At the first home visit, the relais meets with all interested adult family members to explain the RMA program objectives and request permission from the head of household to visit the home and conduct the RMA sessions. Households in this region of rural Niger often comprise multiple related families led by the eldest man. Relais are members of the community who are committed to providing the RMA curriculum in order to help the community. Relais were recruited during village meetings prior to implementation of RMA. In each of the intervention villages ased to receive household visits, a representative of the program met with the village chief and select community members to present the objectives of RMA, the elements of the intervention, and the selection criteria for relais.

They then propose names of those that they believe best meet the selection criteria for relais. Training of relais takes place over a seven-day period with five days of training sessions, one day for preparation, and one day for reporting. Training is conducted in collaboration with the regional public health division directors as well as health center agents. Training sessions cover modern contraceptive methods, HTSP, gender equity, and adolescent rights with a focus on how to provide education and counseling to participants around these issues. Separate small group discussions, conducted by mentors, are held with married AGYW and their husbands.

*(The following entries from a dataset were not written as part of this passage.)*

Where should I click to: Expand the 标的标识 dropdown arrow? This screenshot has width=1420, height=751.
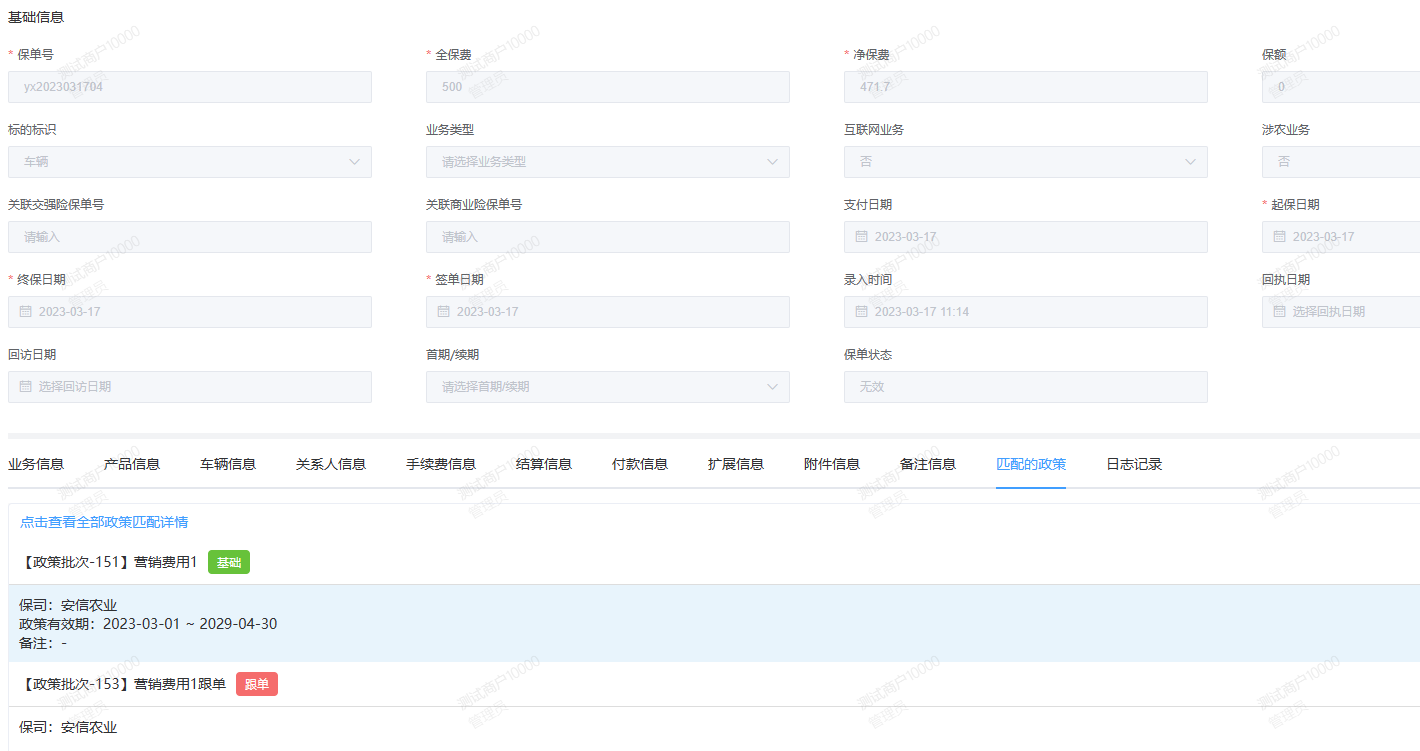pyautogui.click(x=354, y=162)
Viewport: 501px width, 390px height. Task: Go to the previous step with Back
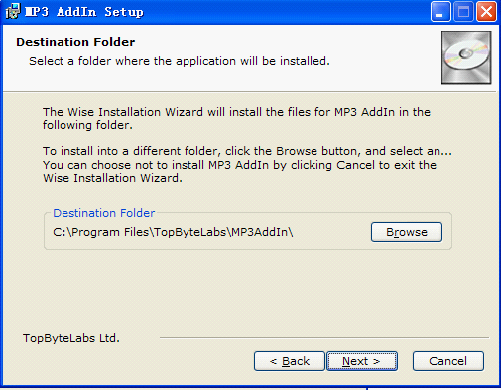tap(289, 361)
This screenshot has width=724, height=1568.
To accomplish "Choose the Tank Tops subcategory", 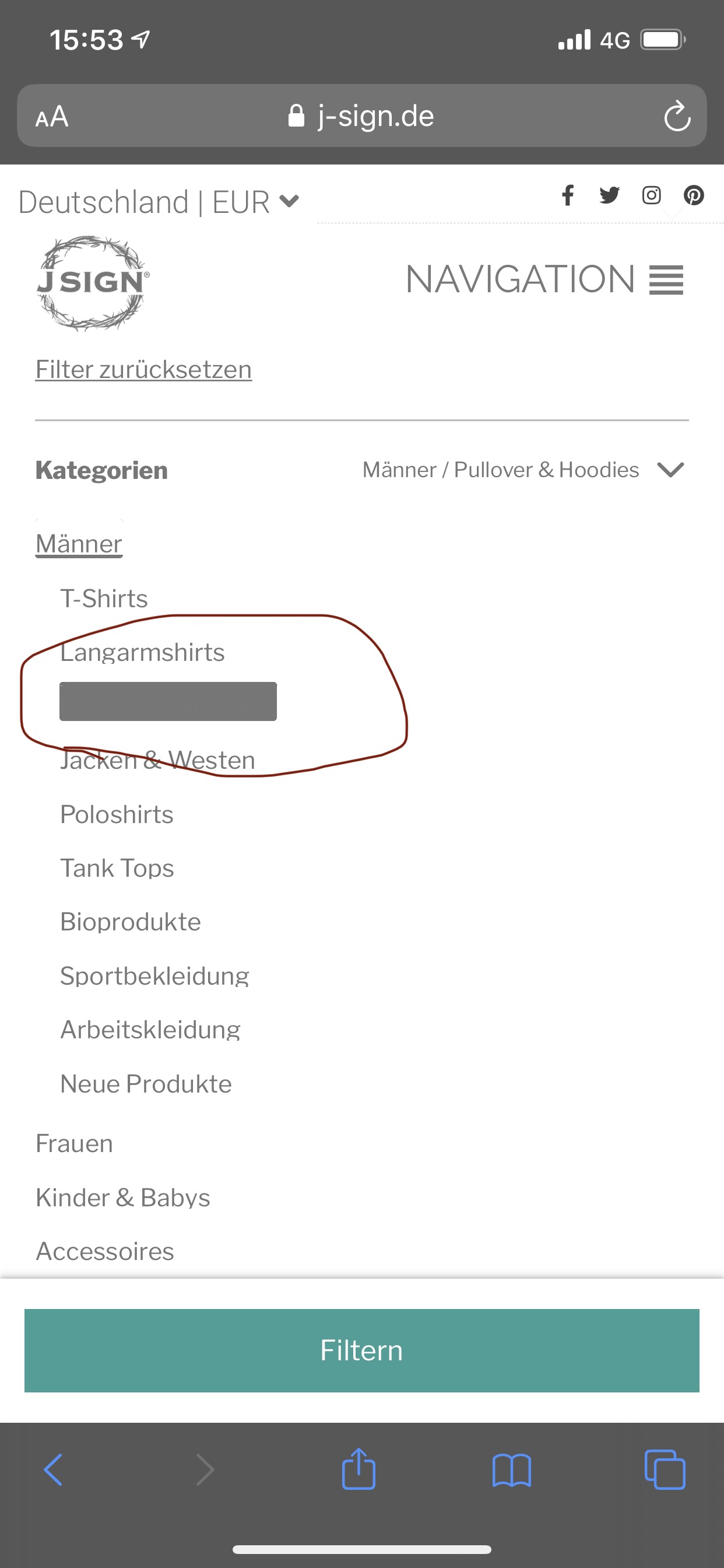I will click(117, 868).
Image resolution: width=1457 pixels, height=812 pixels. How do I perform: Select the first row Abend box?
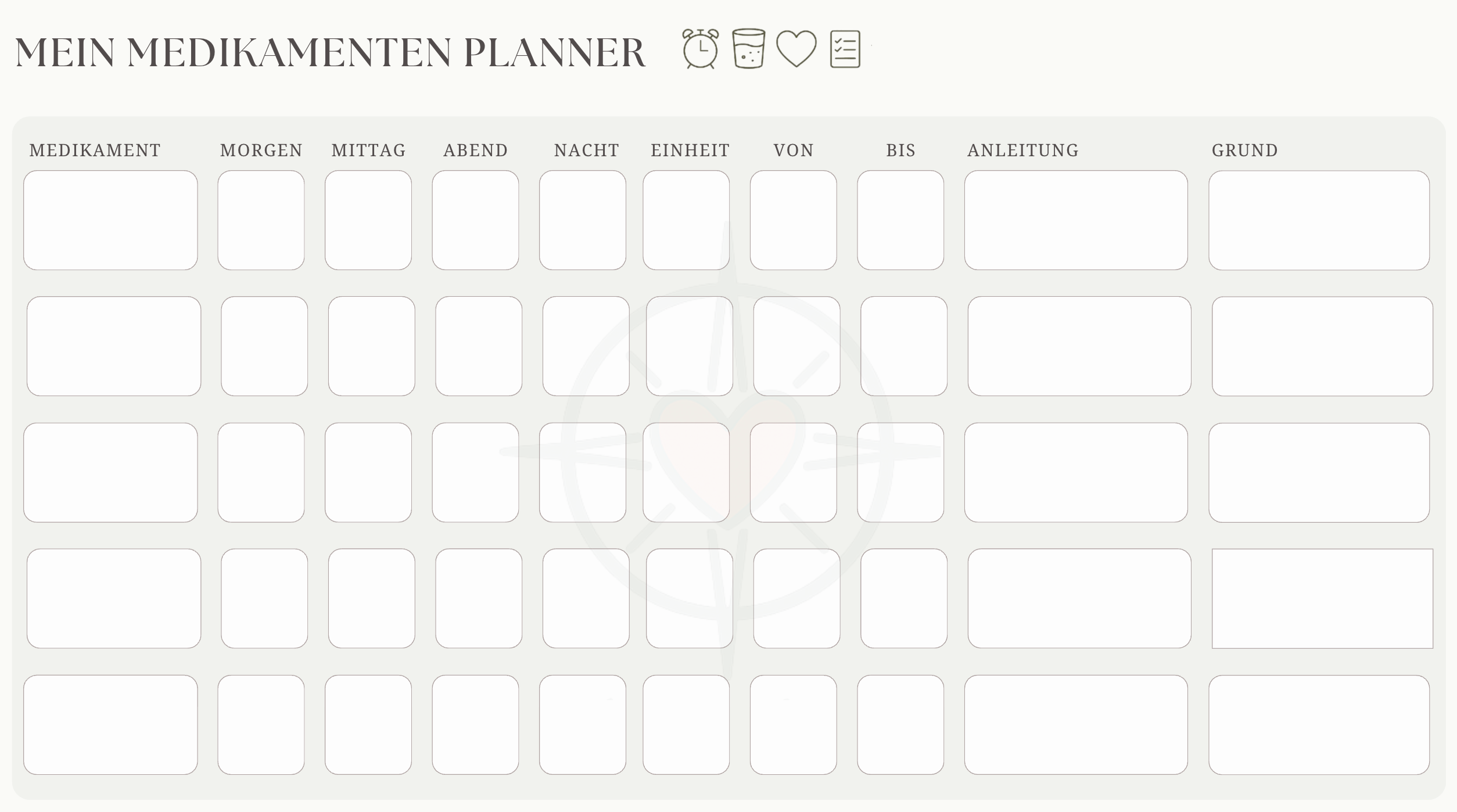[x=475, y=220]
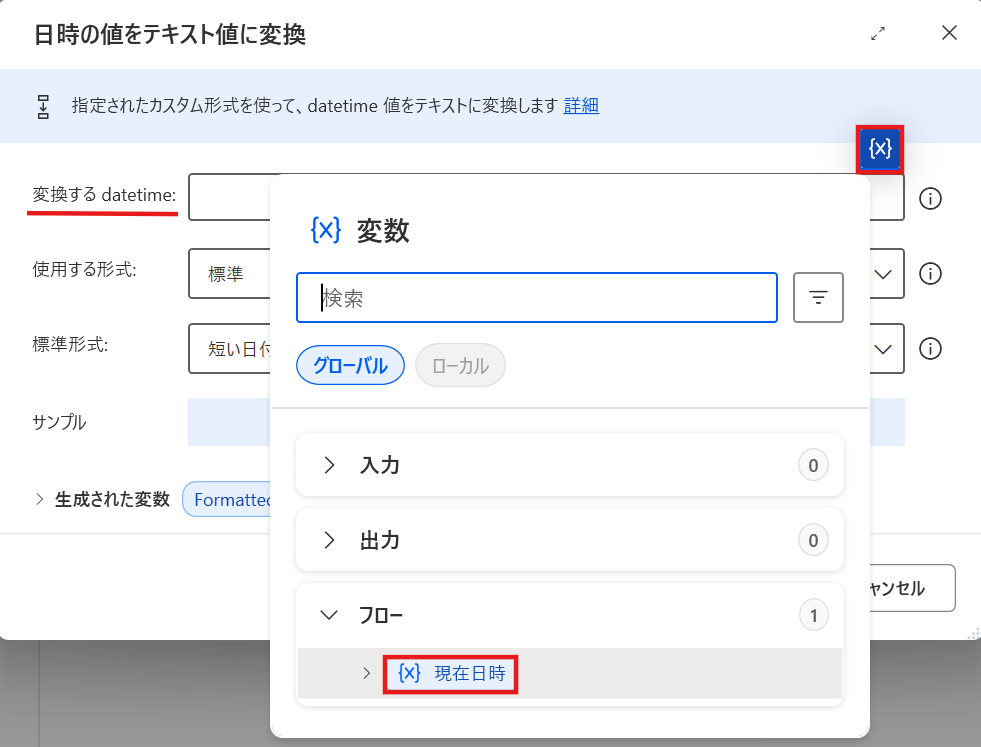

These small groups are formed in each village to foster social cohesion, to build trust, and to promote dialogue related to contraception and SRH within the community. Groups consist of 10 to 13 participants each and are hosted at a health center — twice per month for married AGYW and once per month for their husbands. A female mentor facilitates all group sessions with married AGYW, and a male mentor facilitates all group sessions with their husbands, with additional support for Women want sex Delong groups provided by health center staff and community leaders.

By collaborating with community leaders, the project hopes to transform resistance to contraception, gender inequitable attitudes, and fertility norms supportive of early and frequent childbearing. Mentors, who lead the small group discussions, are members of the community and selected by project staff with input from other community members. Selection criteria for mentors were the same as for relais.